### SELECTED TEXT
See MongoDB
See MongoDB
See MongoDB
NoSQL has always been a niche use case thing.
For some stuff, no ACID is no problem. They have their place. What I'm more suspicious of is things like Google offering distributed databases that they pretend as if they could break the CAP theorem.
And yet my Uni treats it like the biggest thing in existence. Meanwhile I've never used anything other than RDBS and Redis (only for cache), neither in private nor at work.
MongoDB is huge though for all the wrong reasons, businesses think that just because it's JS, they can just have frontend devs - sorry, they are "fullstack" now - doing DBA work.
I worked as one of two NoSQL DBAs for a Fortune 50 finance company, and there is a ton of CV-driven development going on giving NoSQL a bad name. Most use cases don't need NoSQL. And for those which do, NoSQL is almost always harder to implement than simple SQL based RDBMSs.
Sharded RDBS gets you very very far from my experience at least.
If you need to run queries that aggregate big amounts of data in a reasonable time and cost, you'll need something built for it. For example, with a column oriented file format instead of the row oriented file format found in traditional relational databases
It always depends on the context... My current job is 100% on Elasticsearch and I'm not missing transactions at all.
What's ACID?
Atomicity: either all parts of the transaction complete, or all parts of the transaction don't complete; there's no "partly complete" state
Consistency: the state of the database after a transaction is stable; all "downstream" effects (e.g. triggers) of the query are complete before the transaction is confirmed.
Isolation: concurrent transactions behave the same as sequential transactions
Durability: a power failure or crash won't lose any transactions
Traditionally, ACID is where relational databases shine.
You've gotten good answers from other folks but I'll provide a ELI5:
Basically a set of rules in the database to make sure that it is immediately consistent.
NoSQL databases offer eventual consistency in exchange for speed so they are generally not considered to be ACID compliant.
Most traditional databases (MySQL, postgresql, etc.) are.
There are a couple of emerging companies that try to tackle speed for traditional databases. CockroachDB offers a postgress-based database that scales more like NoSQL while still offering ACID transactions.
TiDB is a similar company but for MySQL.
https://en.m.wikipedia.org/wiki/ACID
Atomicity (something happens in its entirety or not at all), consistency (database is always in a valid state --- if the database has constraints, they will always be honored), isolation (transactions don't step on each other), durability (complete transaction is complete even if there's a power failure).
Not a database expert, my parenthetical explanations may need work.
If that is what it takes to get these kick-ass benchmarks.
Amazing video
Or does writes to S3 via LSM
This is kinda absolute BS at this point, though.
Mongo has acid transactions, and has for years now. Although this is only within the same database, there are plenty of dbms (including rdbms) that don't support cross-database transactions.

### Document and screenshot pointing entries
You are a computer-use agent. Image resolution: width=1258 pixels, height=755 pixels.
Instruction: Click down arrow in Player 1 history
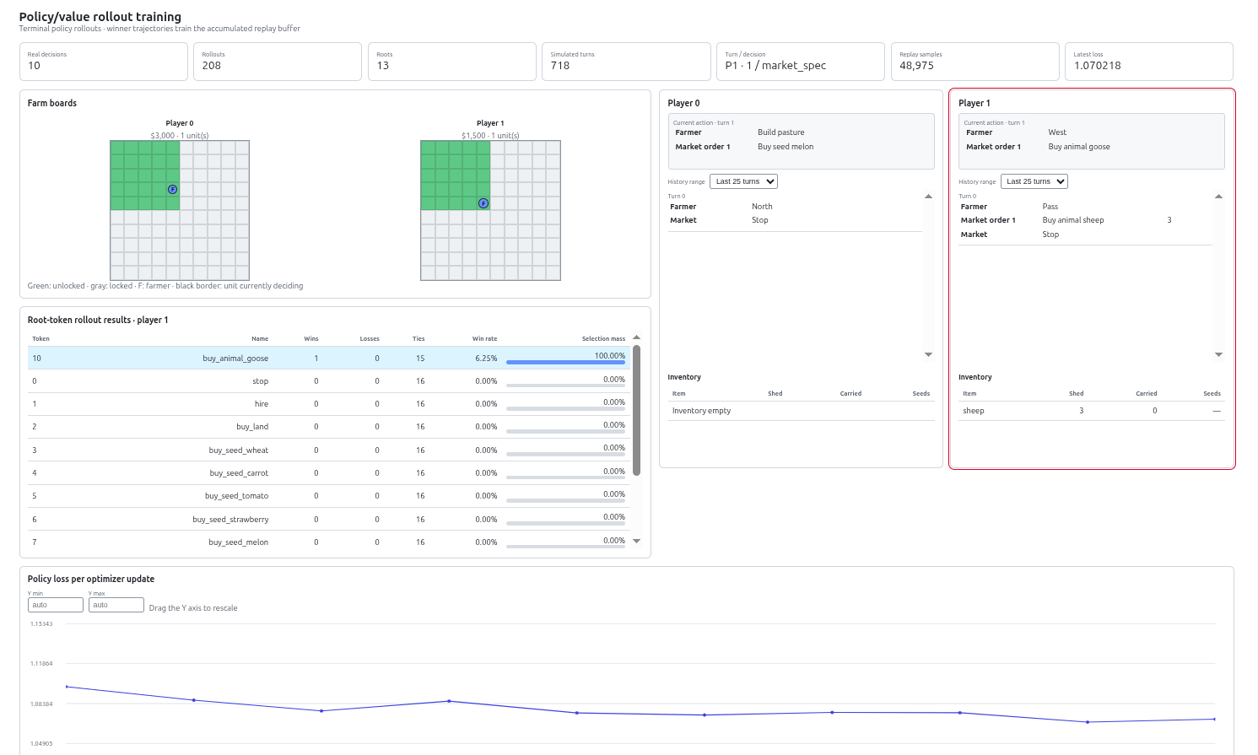[x=1218, y=354]
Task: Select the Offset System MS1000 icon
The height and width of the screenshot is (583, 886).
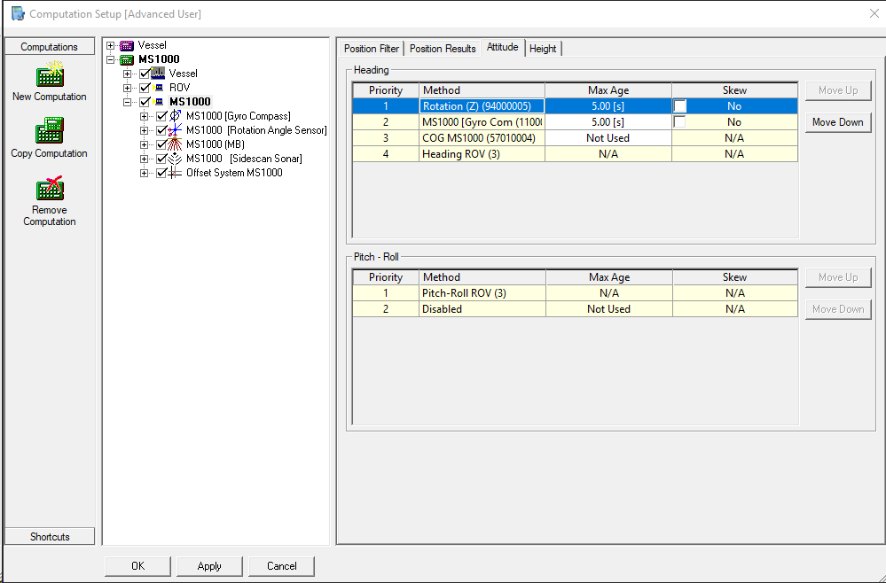Action: click(176, 173)
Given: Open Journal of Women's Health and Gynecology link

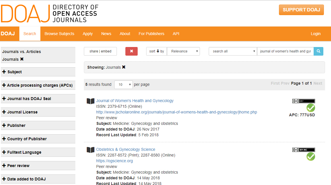Looking at the screenshot, I should point(135,101).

### WHAT TO DO
Continue the forum thread about NoSQL databases and ACID transactions, starting right after its final post.

### RESULT
Mongo also, since time immemorial, has had "write concern" to ensure that it's written to disk (to the journal) before the transaction is completed.
This post is very timely because I was just introducing some new people to Mongo earlier this week and led off with "Now you might still hear people say 'mongo is trash, it's not even ACID compliant!' but those people are dumb... it's had that for years and years and is just another DBMS at this point (but not relational)"
... the last part also answers the other reply to this post. Yes.
Every time I'm assigned to a project that uses a document database
"So how are you guys handling all your related data?"
Finds collection of massive JSON documents containing all the related data
"Oh boy."
What's the problem with that? In my previous team, we had a structure with four levels of nesting where we only ever needed to query the first two levels. At first we used Postgres with normalized tables, but it was just slow as hell. Switching to MongoDB actually made our performance issues vanish.
Of course it all depends on what kinds of queries you need to run, but I don't think that large JSON documents are necessarily a problem.
They're talking about relations between data. For example, when you delete a user, you may also want to delete their stored data.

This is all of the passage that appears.